◆ Written instruction
Rewrite the items from the line containing "Task: Open the @vzrosly_content mention" through the line containing "Action: (x=215, y=97)" in full, with every answer coordinate multiplied by 1.6 and rounded to the nearest whole number, halves rounded up. Leave the pictures out.

--- begin Exercise inputs ---

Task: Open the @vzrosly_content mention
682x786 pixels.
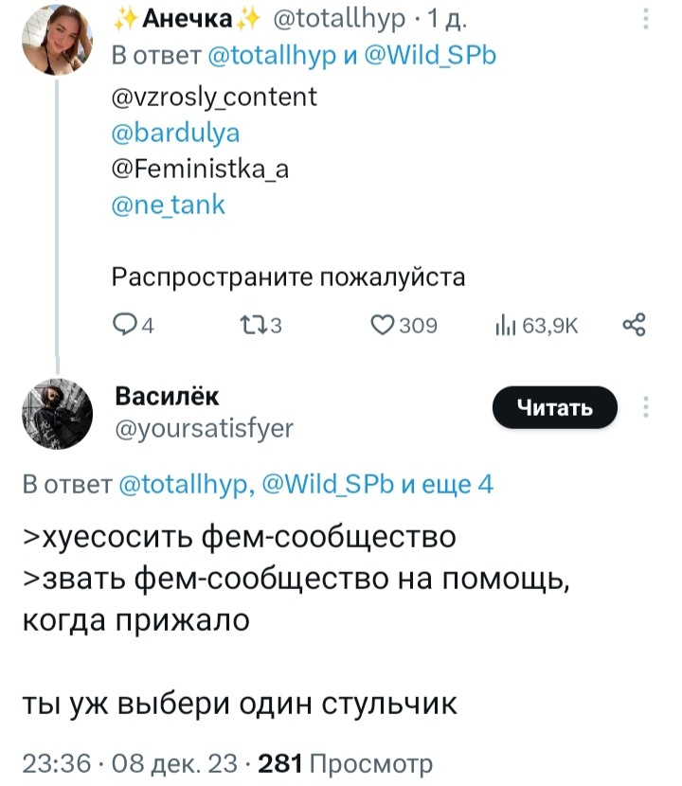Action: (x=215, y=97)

--- end Exercise inputs ---
--- begin Exercise inputs ---

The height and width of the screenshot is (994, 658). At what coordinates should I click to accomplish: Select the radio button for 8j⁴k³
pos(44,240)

--- end Exercise inputs ---

◆ Answer to the exercise
Task: Open the @vzrosly_content mention
682x786 pixels.
Action: (x=344, y=155)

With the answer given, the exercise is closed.